Cultiver les citoyens du monde

par Li Xiaoyu  ·   2020-07-09
Mots-clés: éducation; Chine

Deux mères africaines font part de leur expérience en matière d’éducation des enfants en Chine

Elema Wario et ses enfants.

Les bras ouverts de la Chine attirent de plus en plus d’Africains en quête d’une nouvelle expérience professionnelle et de vie. Même que certains d’entre eux n’hésitent pas à emmener leurs enfants avec eux. Elema Wario et Bridget Mutambirwa en font partie. Malgré certains défis, elles jugent favorable de voir leurs enfants étudier dans un pays étranger comme la Chine à un jeune âge.

« Cette flexibilité culturelle les prépare à la citoyenneté mondiale, ce qui leur sera utile tant dans leur vie personnelle que professionnelle à l’âge adulte », affirme Elema.

Au-delà d’une expérience

Elema vient du Kenya et son mari du Rwanda. Sa fille et son fils sont tous les deux nés à Beijing, où elle travaille comme enseignante dans une école internationale. Ses enfants sont inscrits dans son établissement qui est ouvert uniquement aux détenteurs de passeports étrangers. Dans son cas, ceci correspond à un avantage octroyé aux employés de l’école.

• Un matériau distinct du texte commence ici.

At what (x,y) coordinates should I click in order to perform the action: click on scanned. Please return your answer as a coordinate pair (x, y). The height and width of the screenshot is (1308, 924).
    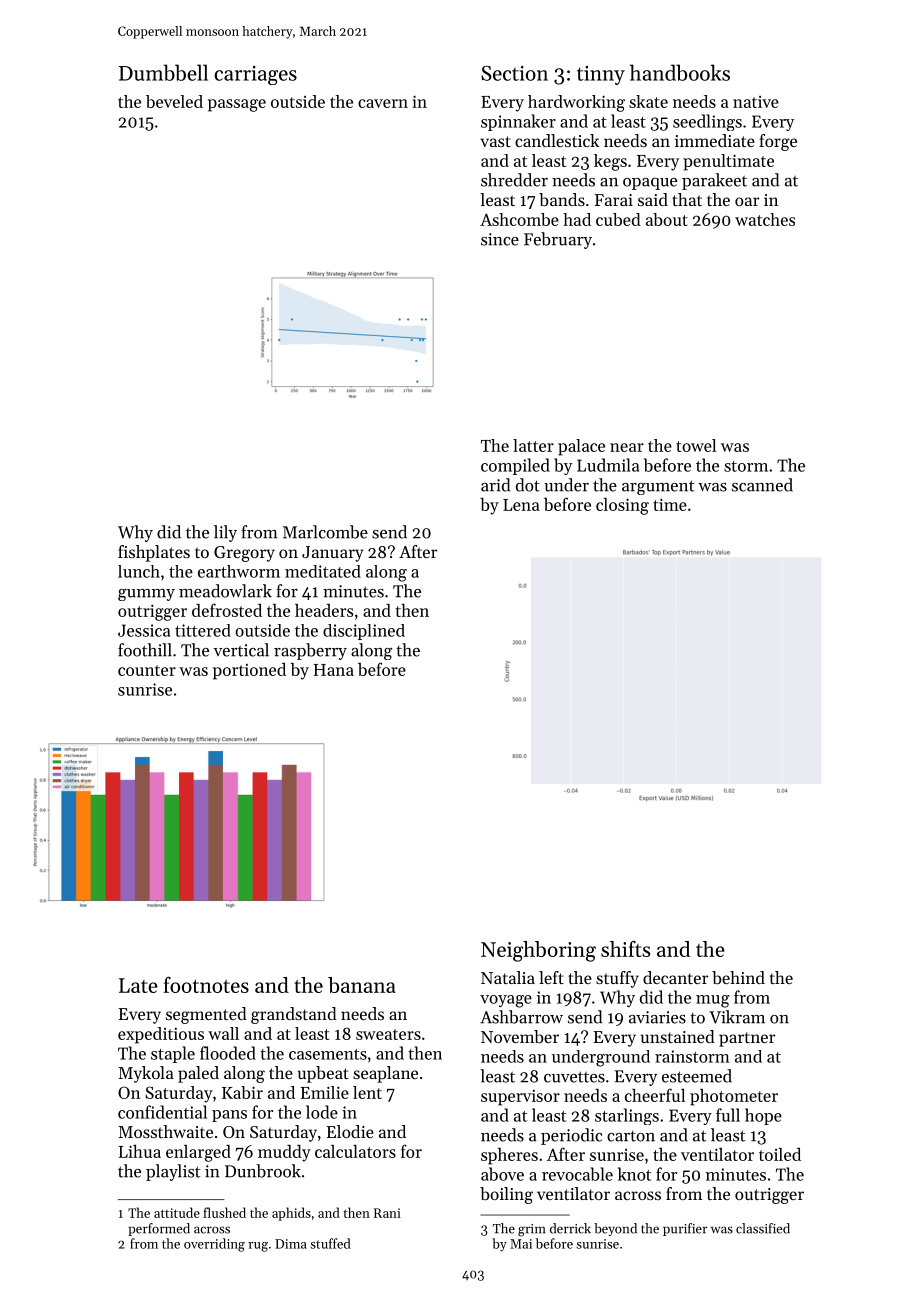
    Looking at the image, I should click on (762, 485).
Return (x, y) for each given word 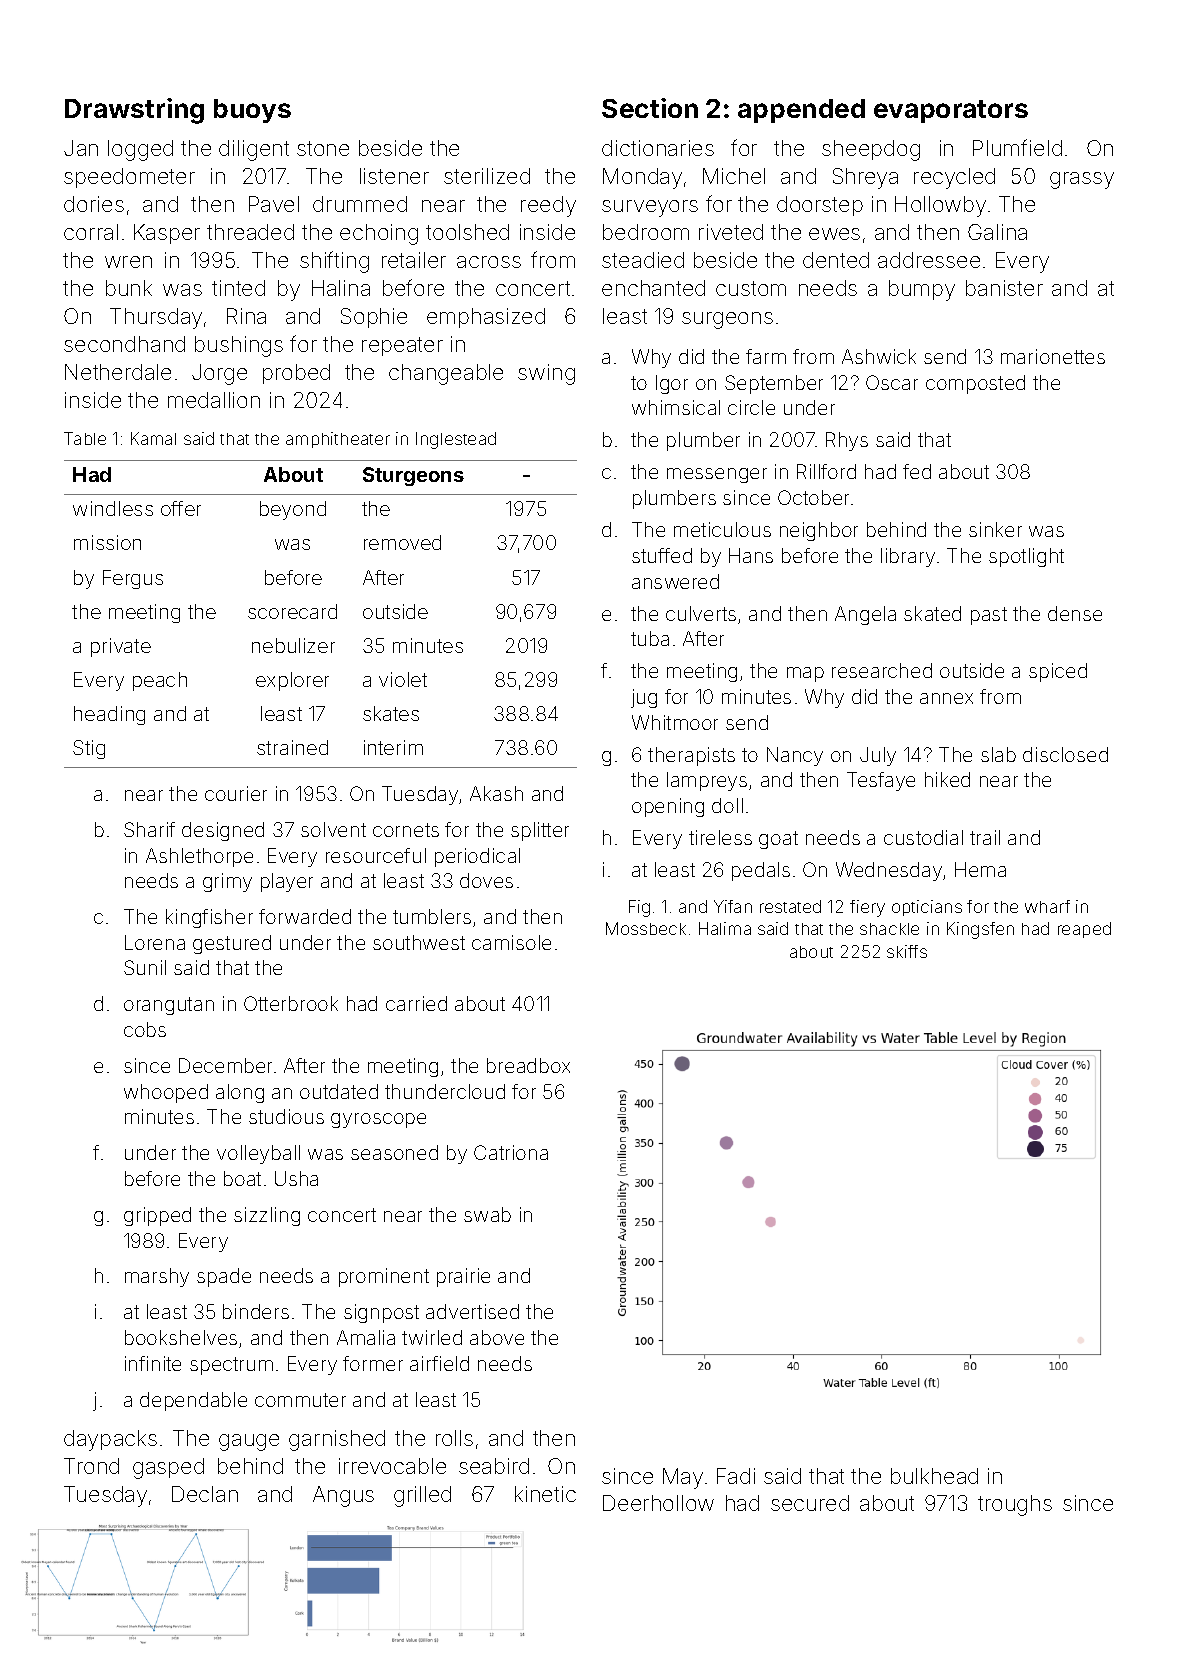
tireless (720, 837)
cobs (145, 1029)
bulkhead (934, 1476)
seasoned (394, 1152)
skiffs (907, 951)
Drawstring (134, 111)
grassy (1082, 180)
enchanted (653, 288)
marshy (157, 1277)
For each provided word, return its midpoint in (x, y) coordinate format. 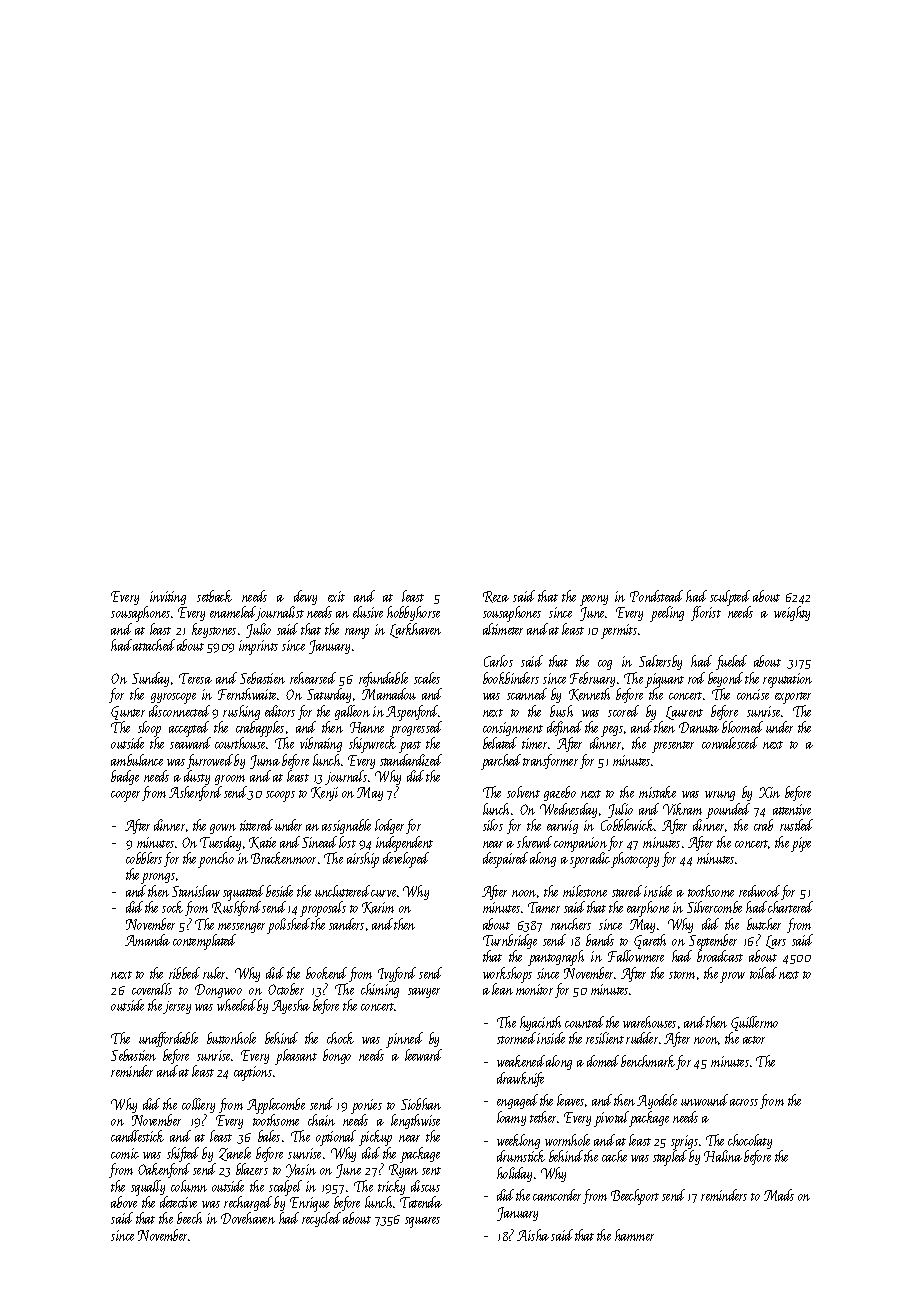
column (189, 1186)
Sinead (319, 842)
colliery (198, 1105)
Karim (378, 908)
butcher (764, 924)
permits (619, 631)
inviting (168, 598)
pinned (404, 1040)
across (744, 1102)
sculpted (730, 598)
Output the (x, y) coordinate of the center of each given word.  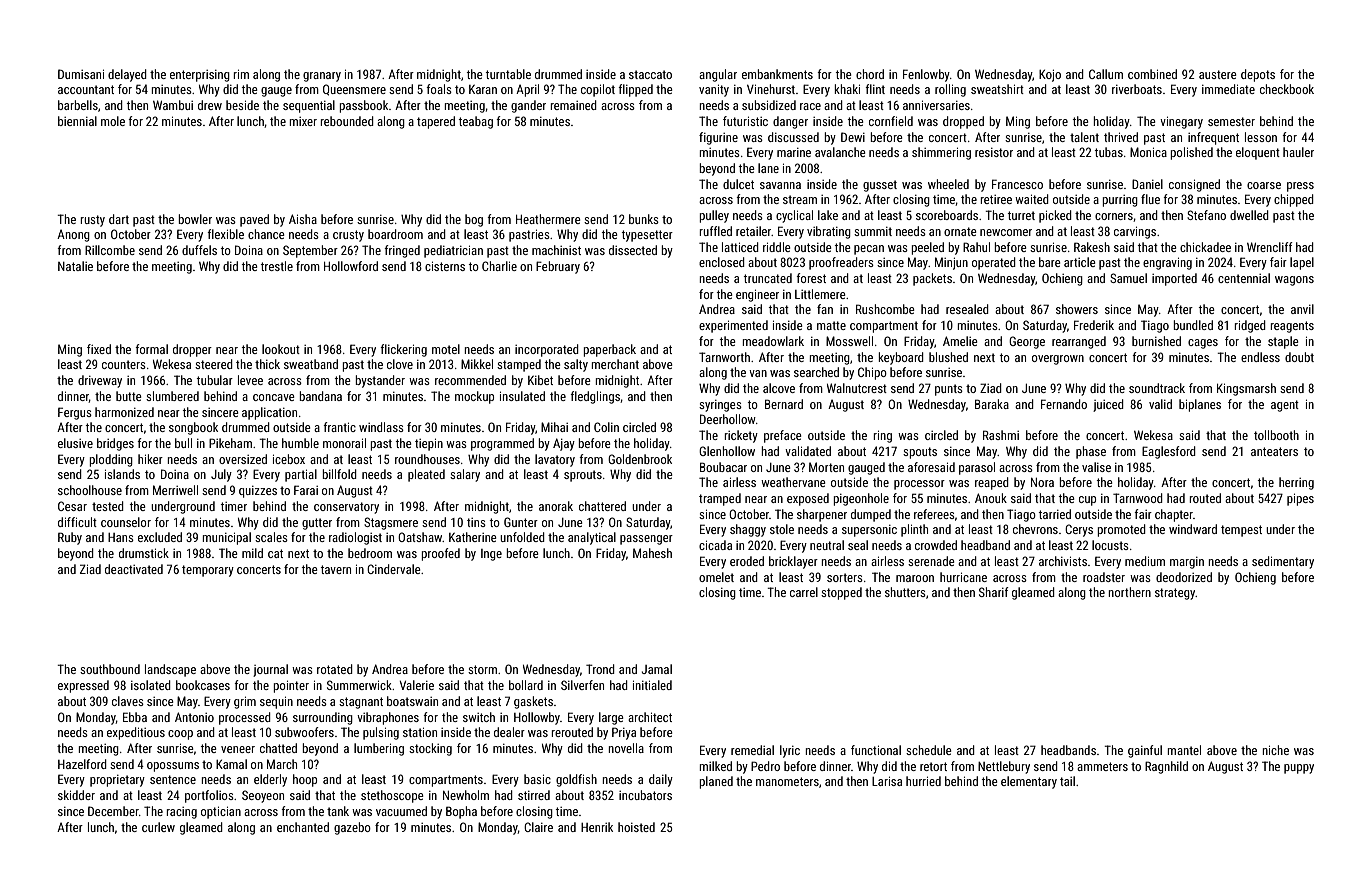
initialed (652, 685)
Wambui (173, 105)
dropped (963, 122)
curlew (158, 827)
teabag (476, 122)
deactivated (134, 569)
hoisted (636, 827)
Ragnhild (1166, 767)
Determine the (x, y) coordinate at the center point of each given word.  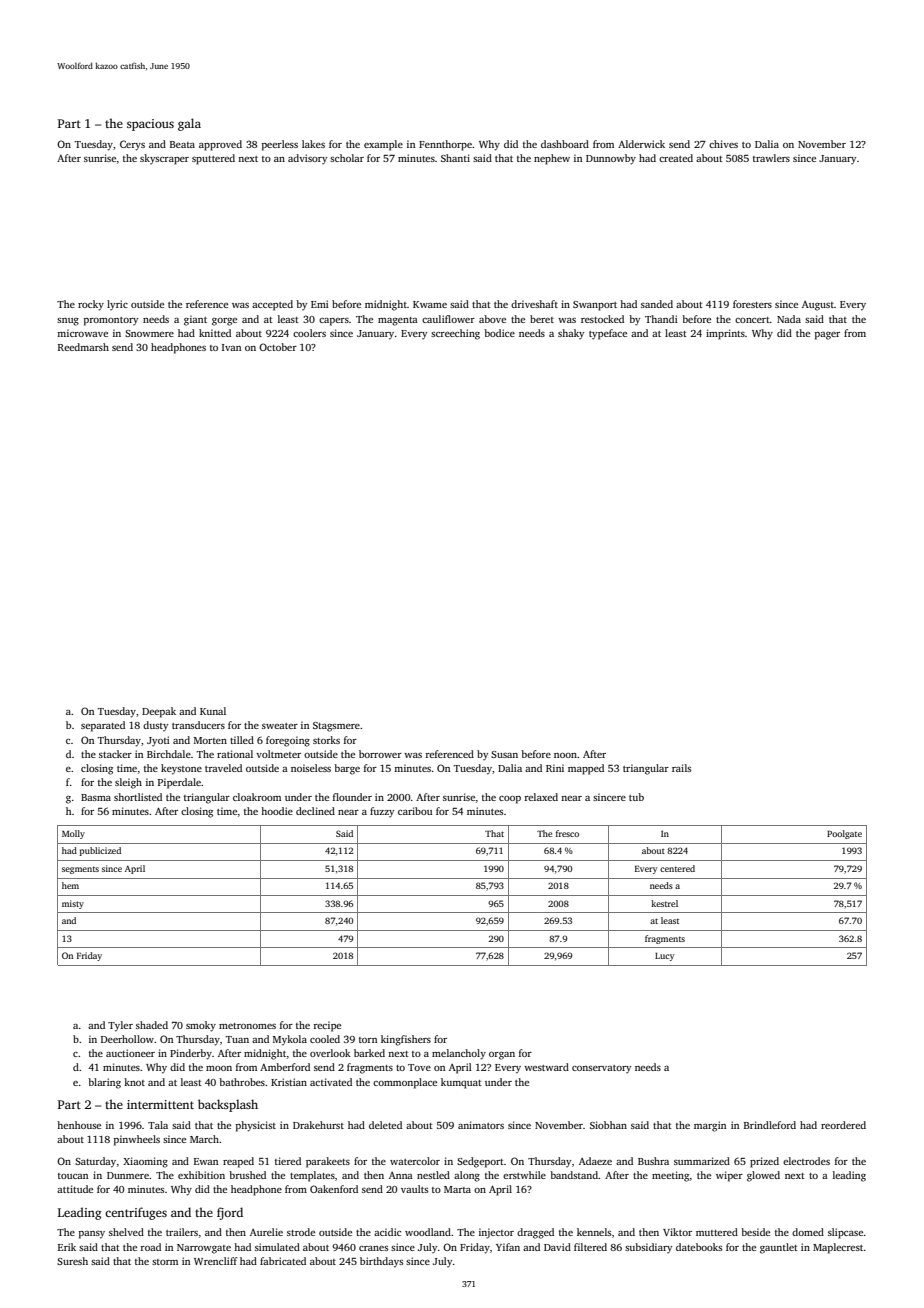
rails (681, 768)
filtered (590, 1247)
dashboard (565, 144)
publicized (100, 851)
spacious (150, 125)
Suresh (72, 1261)
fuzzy (382, 812)
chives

Des enseignants occidentaux et chinois y planifient et animent ensemble des cours sur la culture chinoise ainsi que des activités musicales, artistiques et sportives, entre autres. Elle estime que le mélange d’élèves et d’enseignants multiculturels donne à ses enfants un sentiment de bien-être et de confiance dans leurs échanges avec quiconque de n’importe quelle culture.

Par ailleurs, l’immersion totale dans une langue étrangère lui paraît extrêmement importante pour ses enfants. « Cet environnement développe chez eux les compétences dont ils auront besoin pour devenir des locuteurs éloquents sans même y penser ».

Comme Elema, Bridget, originaire du Zimbabwe, travaille aussi à Beijing en tant que conseillère de la rédaction dans un groupe de médias chinois. Âgé de neuf ans, son fils, Michael Hwasheni, a commencé ses études en Chine à l’âge de quatre ans. Avant cela, il avait fréquenté un jardin d’enfants au Zimbabwe, son pays natal.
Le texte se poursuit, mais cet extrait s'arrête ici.